======== Information given ========
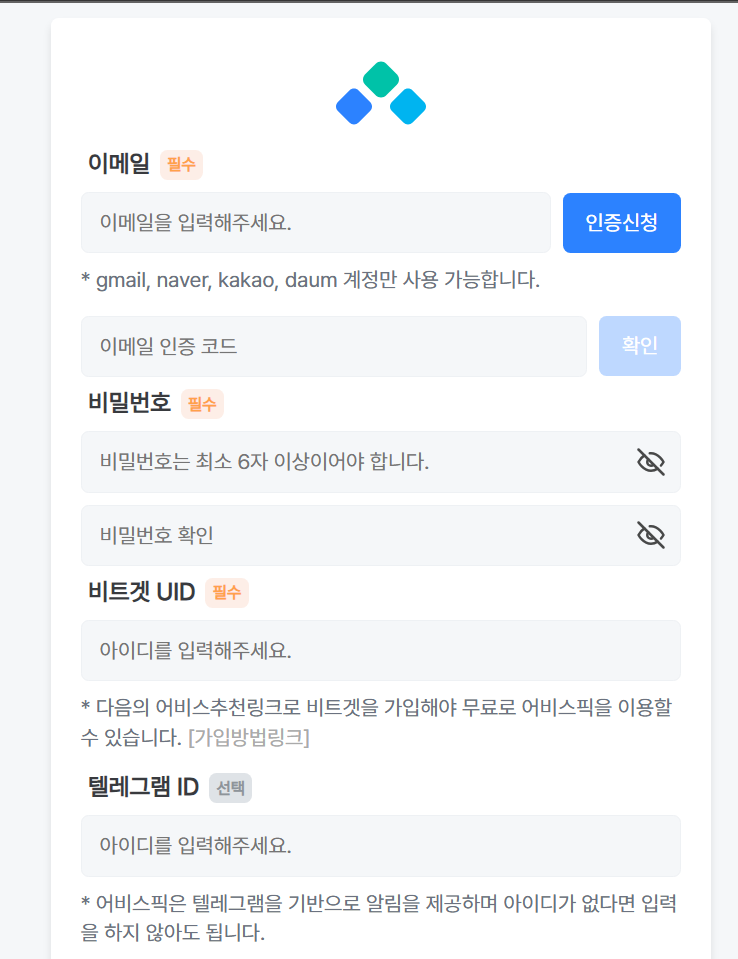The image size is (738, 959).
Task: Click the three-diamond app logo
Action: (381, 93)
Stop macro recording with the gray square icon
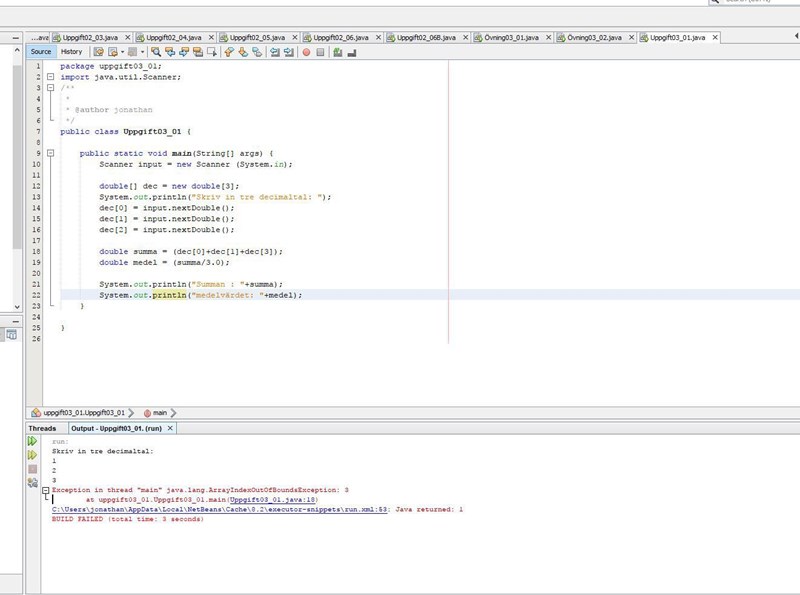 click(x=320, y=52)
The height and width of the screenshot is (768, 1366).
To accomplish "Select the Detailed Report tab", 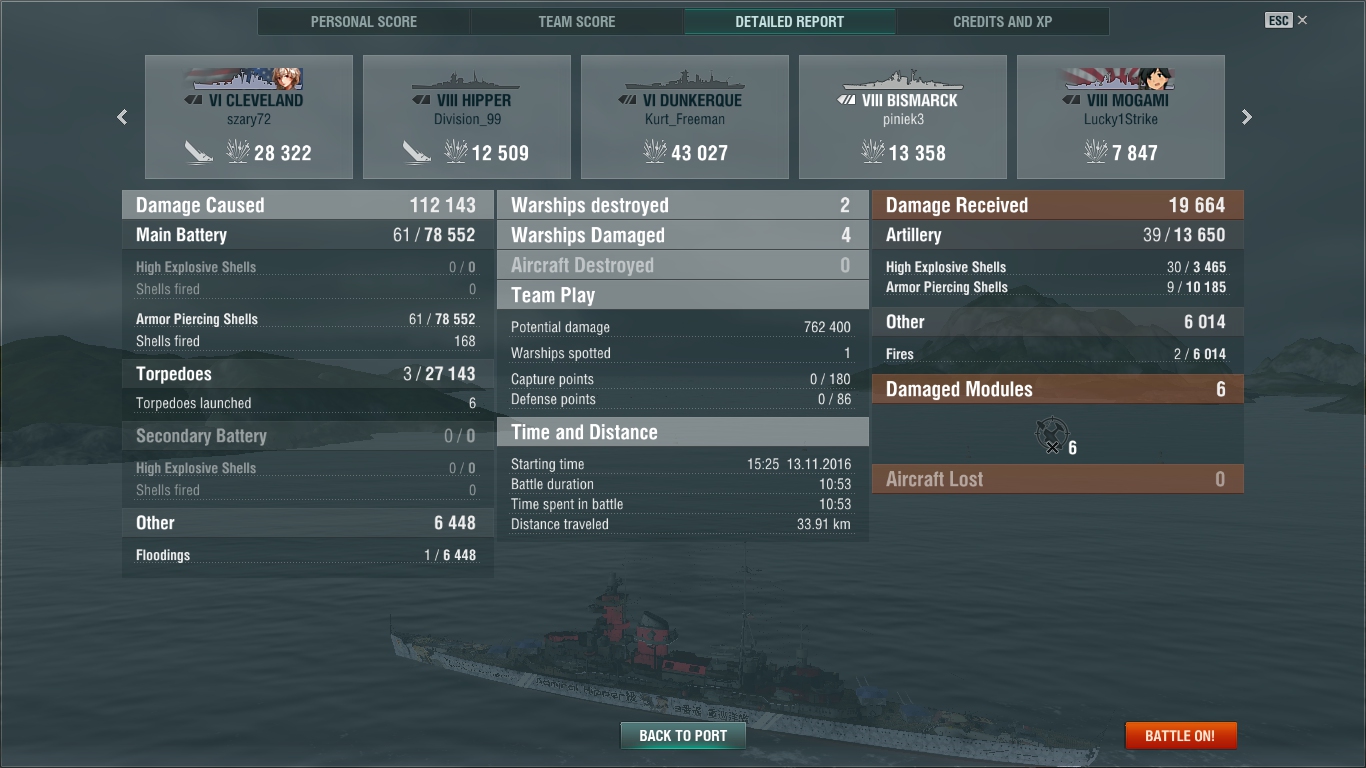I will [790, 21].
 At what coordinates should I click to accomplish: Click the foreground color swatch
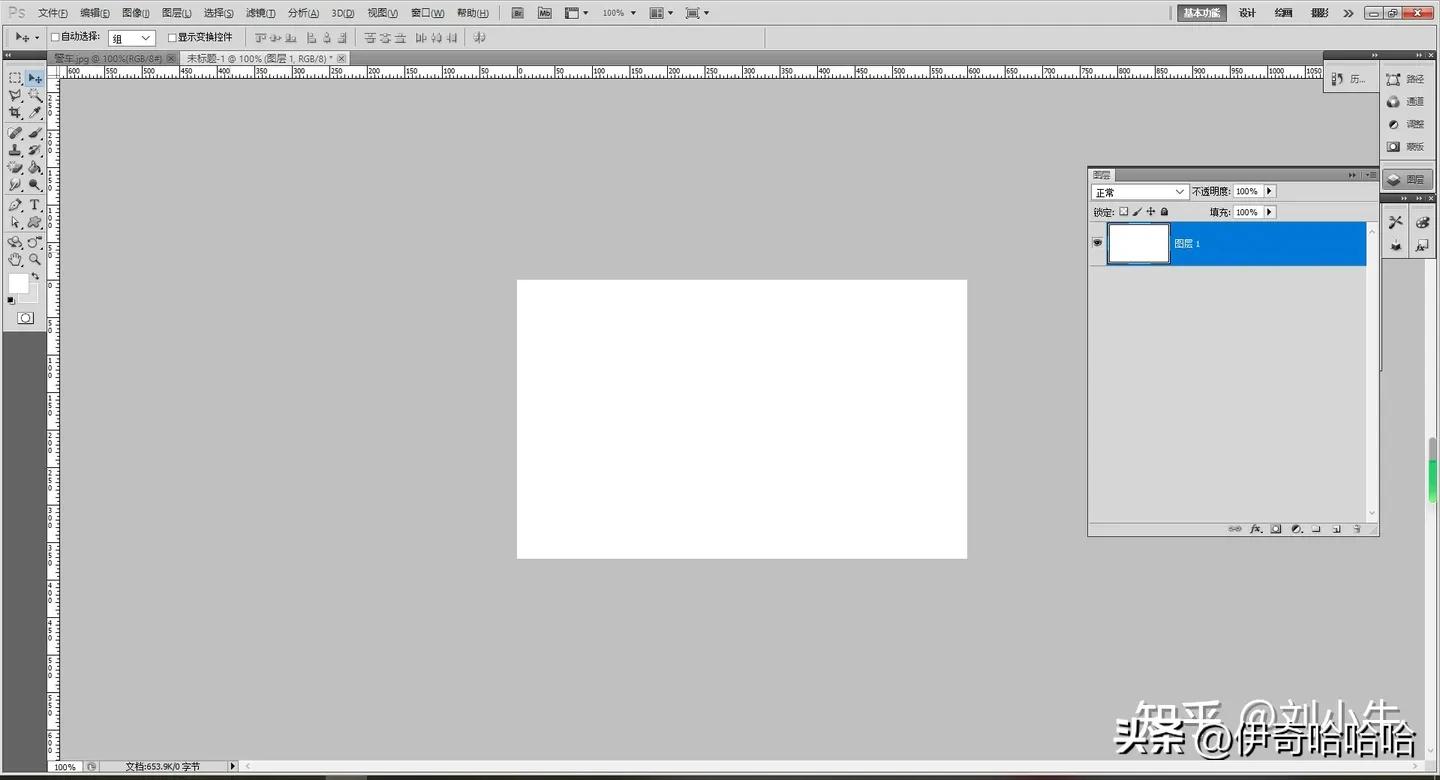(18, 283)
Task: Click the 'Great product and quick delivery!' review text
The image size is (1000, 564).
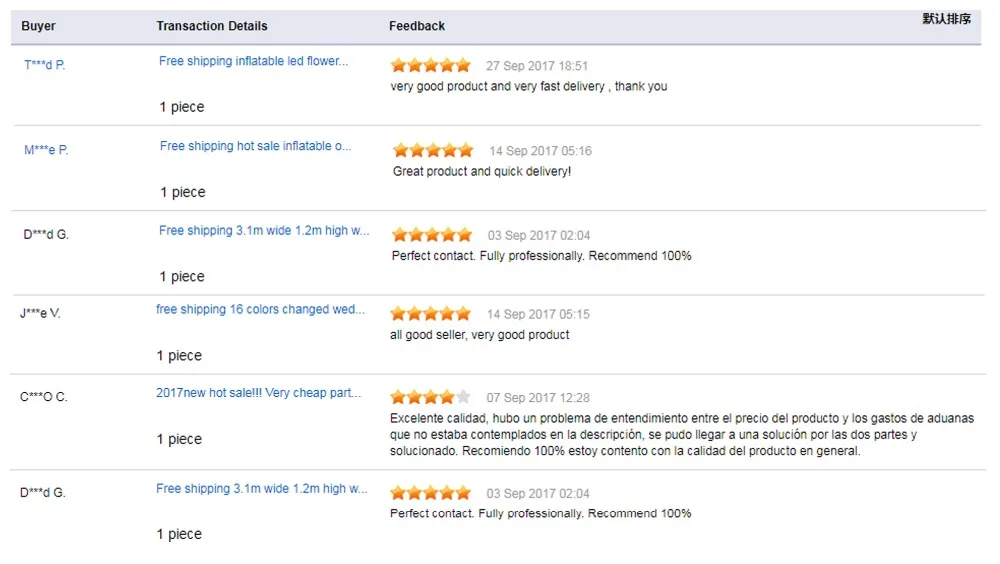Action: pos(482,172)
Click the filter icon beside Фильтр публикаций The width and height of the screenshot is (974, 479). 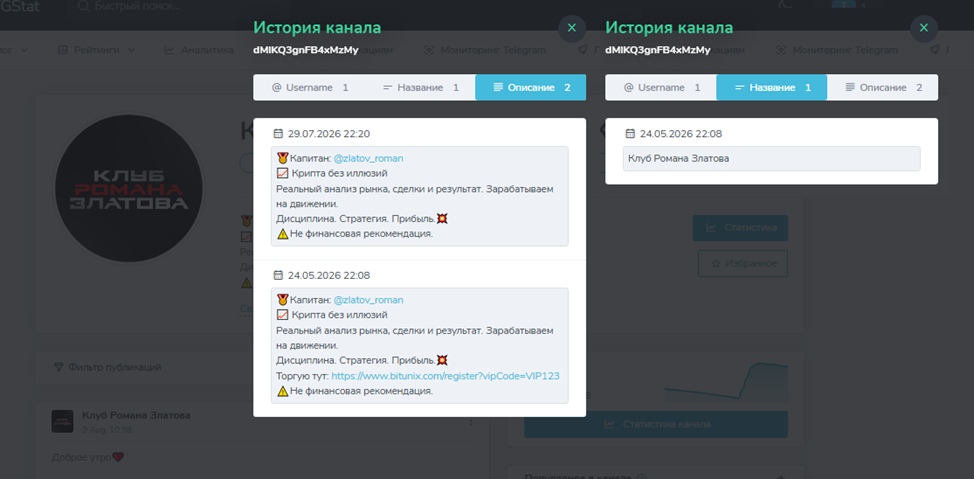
========
With pictures left out, extract the lines from the one containing "Task: Click the 'Great" to the end of the material above, both included, exactly as written.

Task: Click the 'Great product and quick delivery!' review text
The image size is (1000, 564).
Action: pos(482,172)
Click the filter icon beside Фильтр публикаций The width and height of the screenshot is (974, 479). 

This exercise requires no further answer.